This question is based on a false premise that labor productivity is about same everywhere. Data clearly show that there are huge labor productivity differentials between different countries (e.g. see our world in data). For example, labor productivity in US according the data is about 7x the labor productivity in China.

There are different measures of productivity, but I am not aware of any, generally used, measure that would show that productivity is about the same everywhere, that is prima facie absurd statement given the amount of evidence to contrary.

Most measures of productivity are some version of output/input or output(input) where higher output or lower inputs or some combination of higher output and lower input means higher productivity.

From the broad economic perspective the relevant output is value, typically measured in some currency, because this makes different goods in different sector comparable. Inputs are some measures of factors such as labor or others that resulted in the output.

As a consequence, higher productivity is not just about making things faster. If a worker creates more valuable cake at the same time some other worker creates less valuable cake, then even though they both create 1 cake the first worker is considered more productive.

Moreover, productivity does not depend just on worker or firm, if for example, country doesn't have reliable electric grid, or too much criminality and the cake never gets to customer, then productivity of the worker is nil, and that would be also reflected in most common productivity measures.

Next, benefits of productivity increases in one field spill over into other fields via well known Balassa-Samuelson effect.
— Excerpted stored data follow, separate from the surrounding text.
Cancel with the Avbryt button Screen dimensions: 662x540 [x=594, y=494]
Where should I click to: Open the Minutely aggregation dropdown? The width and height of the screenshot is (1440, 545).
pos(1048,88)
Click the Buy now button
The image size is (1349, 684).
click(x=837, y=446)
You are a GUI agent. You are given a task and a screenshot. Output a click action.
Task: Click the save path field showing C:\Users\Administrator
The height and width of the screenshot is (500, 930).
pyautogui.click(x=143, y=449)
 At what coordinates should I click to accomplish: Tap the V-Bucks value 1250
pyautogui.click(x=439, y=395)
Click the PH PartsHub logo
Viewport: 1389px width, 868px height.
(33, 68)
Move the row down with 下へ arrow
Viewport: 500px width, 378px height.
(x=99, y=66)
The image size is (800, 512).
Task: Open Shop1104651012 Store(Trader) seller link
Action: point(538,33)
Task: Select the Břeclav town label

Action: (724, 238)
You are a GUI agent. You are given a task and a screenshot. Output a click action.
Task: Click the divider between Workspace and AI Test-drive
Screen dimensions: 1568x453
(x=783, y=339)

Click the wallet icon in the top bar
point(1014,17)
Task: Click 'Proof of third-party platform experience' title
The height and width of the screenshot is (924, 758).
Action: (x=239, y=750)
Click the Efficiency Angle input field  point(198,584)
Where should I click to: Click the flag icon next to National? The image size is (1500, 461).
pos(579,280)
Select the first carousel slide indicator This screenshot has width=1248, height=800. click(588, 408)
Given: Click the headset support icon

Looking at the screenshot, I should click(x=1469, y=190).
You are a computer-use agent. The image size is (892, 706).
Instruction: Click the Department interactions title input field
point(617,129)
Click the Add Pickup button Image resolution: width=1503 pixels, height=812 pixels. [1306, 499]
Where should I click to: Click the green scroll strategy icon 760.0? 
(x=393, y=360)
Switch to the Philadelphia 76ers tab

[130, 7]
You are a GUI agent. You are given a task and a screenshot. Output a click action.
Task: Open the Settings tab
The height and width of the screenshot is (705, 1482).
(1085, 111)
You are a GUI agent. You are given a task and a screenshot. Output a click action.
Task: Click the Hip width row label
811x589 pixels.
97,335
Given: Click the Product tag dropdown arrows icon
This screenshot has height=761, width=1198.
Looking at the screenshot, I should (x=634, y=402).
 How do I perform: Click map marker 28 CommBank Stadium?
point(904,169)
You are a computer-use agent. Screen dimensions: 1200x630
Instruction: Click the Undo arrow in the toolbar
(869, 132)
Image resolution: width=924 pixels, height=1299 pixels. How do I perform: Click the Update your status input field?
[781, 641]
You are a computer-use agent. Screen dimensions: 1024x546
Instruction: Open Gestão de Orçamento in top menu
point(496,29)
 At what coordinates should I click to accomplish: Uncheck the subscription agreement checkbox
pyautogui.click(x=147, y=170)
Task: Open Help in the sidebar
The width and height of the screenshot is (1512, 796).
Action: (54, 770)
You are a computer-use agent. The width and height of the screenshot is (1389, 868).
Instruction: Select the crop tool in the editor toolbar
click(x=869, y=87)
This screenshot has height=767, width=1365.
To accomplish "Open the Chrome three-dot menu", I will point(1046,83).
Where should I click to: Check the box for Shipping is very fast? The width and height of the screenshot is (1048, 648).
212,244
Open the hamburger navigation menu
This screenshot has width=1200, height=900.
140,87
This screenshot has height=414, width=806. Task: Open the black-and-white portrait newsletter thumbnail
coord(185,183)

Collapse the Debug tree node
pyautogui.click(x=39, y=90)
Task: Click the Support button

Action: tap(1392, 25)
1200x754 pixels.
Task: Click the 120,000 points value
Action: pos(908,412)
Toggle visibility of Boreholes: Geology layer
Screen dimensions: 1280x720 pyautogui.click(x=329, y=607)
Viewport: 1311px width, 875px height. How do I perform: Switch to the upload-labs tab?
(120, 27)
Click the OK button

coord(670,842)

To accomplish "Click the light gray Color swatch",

If tradable manufacturing in country A gets more productivity, then this results in higher wages in non tradable sectors such as hairdressing, because these two sectors compete for the same pool workers.

This is why in high productivity countries wages raise even for workers in sectors where there aren't any changes to production processes. However, that is not the same as claiming that the productivity is everywhere the same.

Also there isn't any paradox to explain. If you look at cross sectional data, the productivity and incomes are almost on straight line, hence most variation in incomes is due to differences in productivity. You can see the chart below I got from Raihan.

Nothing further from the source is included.